**Problem to solve:**
Set down exactly the lines below, starting at the one that contains "Image resolution: width=758" and ending at the one that contains "You are a computer-use agent. This", with both of those lines included and nothing else.
(Beginning of Extracted entries)
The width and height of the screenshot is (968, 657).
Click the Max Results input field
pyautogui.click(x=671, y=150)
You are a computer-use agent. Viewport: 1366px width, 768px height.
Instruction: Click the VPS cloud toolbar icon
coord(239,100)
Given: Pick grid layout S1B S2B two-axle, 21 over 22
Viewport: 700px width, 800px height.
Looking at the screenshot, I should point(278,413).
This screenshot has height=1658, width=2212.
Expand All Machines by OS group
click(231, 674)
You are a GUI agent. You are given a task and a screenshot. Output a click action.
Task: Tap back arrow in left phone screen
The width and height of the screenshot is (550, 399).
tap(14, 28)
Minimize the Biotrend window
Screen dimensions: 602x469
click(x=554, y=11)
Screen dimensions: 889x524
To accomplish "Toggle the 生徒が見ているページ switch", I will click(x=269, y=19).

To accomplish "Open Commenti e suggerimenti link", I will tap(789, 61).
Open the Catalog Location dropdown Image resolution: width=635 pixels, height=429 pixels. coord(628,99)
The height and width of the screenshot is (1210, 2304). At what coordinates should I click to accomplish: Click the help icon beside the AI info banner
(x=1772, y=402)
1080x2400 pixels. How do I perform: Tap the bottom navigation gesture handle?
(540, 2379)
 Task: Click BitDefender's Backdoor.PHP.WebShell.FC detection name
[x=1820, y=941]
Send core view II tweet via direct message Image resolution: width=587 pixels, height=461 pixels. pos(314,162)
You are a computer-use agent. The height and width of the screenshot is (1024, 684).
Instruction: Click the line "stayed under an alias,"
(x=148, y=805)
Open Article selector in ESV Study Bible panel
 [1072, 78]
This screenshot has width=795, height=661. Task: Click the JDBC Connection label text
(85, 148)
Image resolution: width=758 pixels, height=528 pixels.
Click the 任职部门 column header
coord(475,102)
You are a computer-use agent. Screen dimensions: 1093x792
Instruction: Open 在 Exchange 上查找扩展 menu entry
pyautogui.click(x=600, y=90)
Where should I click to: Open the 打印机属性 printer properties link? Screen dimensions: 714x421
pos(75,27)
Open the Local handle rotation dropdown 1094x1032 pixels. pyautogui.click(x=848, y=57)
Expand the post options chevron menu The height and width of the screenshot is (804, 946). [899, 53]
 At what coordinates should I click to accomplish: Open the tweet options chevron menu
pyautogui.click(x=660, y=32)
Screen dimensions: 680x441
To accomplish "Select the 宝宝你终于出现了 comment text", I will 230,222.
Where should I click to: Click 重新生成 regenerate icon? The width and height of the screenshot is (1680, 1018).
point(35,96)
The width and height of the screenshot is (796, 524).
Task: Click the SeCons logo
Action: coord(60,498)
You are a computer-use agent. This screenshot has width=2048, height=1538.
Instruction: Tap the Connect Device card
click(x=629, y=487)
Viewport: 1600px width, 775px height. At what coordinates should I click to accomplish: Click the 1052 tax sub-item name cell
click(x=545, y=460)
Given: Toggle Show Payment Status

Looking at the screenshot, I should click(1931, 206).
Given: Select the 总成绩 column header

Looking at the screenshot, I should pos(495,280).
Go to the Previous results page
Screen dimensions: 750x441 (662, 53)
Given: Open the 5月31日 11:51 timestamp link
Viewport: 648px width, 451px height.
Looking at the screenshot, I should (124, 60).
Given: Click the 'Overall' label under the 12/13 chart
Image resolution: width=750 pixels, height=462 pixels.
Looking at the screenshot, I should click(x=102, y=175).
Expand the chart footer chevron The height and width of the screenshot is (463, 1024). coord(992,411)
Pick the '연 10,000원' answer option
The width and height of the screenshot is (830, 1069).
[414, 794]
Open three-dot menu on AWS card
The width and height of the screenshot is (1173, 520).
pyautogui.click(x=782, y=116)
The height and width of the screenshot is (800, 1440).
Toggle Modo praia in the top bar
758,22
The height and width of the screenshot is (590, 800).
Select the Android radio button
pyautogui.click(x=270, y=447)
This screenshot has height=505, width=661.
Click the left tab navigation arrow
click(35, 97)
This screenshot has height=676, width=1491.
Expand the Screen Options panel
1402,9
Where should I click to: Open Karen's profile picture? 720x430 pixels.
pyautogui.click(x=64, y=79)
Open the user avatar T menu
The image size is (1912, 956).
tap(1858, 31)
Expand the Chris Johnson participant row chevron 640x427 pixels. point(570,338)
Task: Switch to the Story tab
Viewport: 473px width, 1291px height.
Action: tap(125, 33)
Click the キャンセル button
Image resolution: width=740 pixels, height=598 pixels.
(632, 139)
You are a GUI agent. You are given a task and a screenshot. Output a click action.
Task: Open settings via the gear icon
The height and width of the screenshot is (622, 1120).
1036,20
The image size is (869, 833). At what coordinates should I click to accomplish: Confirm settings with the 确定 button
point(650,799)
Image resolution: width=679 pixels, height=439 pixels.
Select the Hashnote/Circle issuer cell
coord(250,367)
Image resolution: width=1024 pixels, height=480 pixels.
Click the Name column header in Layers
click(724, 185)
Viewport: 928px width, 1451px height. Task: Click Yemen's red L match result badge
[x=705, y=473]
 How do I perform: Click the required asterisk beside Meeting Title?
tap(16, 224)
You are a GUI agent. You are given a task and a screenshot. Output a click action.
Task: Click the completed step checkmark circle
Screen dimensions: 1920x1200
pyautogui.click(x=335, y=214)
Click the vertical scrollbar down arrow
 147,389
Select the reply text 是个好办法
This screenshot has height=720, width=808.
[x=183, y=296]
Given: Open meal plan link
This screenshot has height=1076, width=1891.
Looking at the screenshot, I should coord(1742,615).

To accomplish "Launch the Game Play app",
(End of Extracted entries)
**Answer for the task:**
Image resolution: width=758 pixels, height=528 pixels.
Click the 任职部门 column header
coord(475,102)
You are a computer-use agent. Screen dimensions: 1093x792
Instruction: Open 在 Exchange 上查找扩展 menu entry
pyautogui.click(x=600, y=90)
Where should I click to: Open the 打印机属性 printer properties link? Screen dimensions: 714x421
pos(75,27)
Open the Local handle rotation dropdown 1094x1032 pixels. pyautogui.click(x=848, y=57)
Expand the post options chevron menu The height and width of the screenshot is (804, 946). [899, 53]
 At what coordinates should I click to accomplish: Open the tweet options chevron menu
pyautogui.click(x=660, y=32)
Screen dimensions: 680x441
To accomplish "Select the 宝宝你终于出现了 comment text", I will 230,222.
Where should I click to: Click 重新生成 regenerate icon? The width and height of the screenshot is (1680, 1018).
point(35,96)
The width and height of the screenshot is (796, 524).
Task: Click the SeCons logo
Action: coord(60,498)
You are a computer-use agent. This screenshot has width=2048, height=1538.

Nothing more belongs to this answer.